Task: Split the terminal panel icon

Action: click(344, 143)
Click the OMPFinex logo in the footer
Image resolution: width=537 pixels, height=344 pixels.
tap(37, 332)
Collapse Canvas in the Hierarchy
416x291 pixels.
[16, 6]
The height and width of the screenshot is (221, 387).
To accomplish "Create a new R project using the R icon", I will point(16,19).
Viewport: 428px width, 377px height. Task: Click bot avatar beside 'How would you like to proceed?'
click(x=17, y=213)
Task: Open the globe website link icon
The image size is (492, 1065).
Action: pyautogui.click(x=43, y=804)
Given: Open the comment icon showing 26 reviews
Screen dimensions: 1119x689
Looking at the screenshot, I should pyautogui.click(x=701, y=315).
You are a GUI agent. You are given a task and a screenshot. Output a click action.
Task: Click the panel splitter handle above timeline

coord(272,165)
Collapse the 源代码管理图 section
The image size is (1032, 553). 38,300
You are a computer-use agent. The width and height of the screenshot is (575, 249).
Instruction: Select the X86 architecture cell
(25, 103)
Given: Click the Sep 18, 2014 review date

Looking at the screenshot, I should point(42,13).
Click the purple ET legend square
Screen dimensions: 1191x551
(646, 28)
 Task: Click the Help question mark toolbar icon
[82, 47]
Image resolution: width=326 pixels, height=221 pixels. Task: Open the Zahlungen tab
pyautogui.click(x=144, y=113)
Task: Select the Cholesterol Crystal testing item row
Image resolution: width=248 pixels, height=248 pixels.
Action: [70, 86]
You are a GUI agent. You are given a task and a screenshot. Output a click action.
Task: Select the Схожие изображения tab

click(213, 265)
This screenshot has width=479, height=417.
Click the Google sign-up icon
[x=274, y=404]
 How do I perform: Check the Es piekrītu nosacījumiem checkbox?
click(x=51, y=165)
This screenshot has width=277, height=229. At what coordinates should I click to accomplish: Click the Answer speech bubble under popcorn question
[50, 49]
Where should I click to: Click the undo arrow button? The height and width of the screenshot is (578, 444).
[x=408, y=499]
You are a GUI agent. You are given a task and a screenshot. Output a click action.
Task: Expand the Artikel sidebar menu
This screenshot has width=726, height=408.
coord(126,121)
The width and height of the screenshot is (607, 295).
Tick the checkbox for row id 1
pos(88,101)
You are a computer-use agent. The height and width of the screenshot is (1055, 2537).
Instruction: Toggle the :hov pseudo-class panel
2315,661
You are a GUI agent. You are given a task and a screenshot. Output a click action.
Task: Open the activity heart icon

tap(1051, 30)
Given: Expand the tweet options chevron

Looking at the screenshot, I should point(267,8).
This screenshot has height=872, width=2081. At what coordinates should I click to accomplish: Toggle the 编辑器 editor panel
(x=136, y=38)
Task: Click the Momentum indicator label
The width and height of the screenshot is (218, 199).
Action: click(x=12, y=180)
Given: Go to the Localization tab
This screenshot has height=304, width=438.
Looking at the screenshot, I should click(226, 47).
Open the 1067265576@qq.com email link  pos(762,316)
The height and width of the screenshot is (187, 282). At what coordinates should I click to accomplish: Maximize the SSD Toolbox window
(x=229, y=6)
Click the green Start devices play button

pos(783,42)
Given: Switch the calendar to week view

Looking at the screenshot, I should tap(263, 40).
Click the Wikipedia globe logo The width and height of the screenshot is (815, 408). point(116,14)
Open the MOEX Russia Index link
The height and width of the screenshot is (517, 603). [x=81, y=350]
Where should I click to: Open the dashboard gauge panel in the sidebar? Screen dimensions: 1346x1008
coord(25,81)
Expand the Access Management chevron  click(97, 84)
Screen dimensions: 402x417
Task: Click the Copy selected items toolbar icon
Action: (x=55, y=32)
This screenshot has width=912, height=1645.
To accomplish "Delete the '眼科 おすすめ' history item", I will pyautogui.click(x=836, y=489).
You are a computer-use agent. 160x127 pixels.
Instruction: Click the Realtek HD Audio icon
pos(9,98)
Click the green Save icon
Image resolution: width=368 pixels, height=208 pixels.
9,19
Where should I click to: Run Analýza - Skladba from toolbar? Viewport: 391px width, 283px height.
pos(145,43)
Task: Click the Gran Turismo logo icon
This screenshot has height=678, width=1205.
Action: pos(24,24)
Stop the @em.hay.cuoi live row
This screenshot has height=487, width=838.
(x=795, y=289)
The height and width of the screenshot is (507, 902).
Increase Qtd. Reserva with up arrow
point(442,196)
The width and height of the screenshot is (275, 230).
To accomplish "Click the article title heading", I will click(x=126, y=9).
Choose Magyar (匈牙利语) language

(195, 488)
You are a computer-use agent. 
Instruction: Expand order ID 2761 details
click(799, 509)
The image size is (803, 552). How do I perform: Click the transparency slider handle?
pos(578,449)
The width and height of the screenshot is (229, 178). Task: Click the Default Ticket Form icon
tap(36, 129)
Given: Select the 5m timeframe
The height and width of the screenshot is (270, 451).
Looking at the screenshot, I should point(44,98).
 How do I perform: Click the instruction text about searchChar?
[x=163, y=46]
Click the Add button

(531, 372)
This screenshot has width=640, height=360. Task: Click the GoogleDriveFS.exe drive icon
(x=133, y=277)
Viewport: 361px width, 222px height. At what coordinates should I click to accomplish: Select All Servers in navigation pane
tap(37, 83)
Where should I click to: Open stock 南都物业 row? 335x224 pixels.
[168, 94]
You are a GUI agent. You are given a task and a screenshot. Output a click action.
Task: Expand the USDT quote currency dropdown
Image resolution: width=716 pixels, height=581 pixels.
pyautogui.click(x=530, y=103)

* * * * * * *

**What needs to be done**
Can you reproduce the lines starting at the one containing "How do I perform: Click the instruction" and ending at the last line, requests included, scaling every coordinate in the answers by 0.35 and rounding to whole numbers, with halves rounded up? Leave the numbers in the requests untouched, and give only those lines.

**Final result**
 How do I perform: Click the instruction text about searchChar?
[x=57, y=16]
Click the Add button

(186, 130)
This screenshot has width=640, height=360. Task: Click the GoogleDriveFS.exe drive icon
(x=47, y=97)
Viewport: 361px width, 222px height. At what coordinates should I click to accomplish: Select All Servers in navigation pane
tap(13, 29)
Where should I click to: Open stock 南都物业 row? 335x224 pixels.
[59, 33]
You are a GUI agent. You are given a task and a screenshot. Output a click action.
Task: Expand the USDT quote currency dropdown
Image resolution: width=716 pixels, height=581 pixels.
pyautogui.click(x=186, y=36)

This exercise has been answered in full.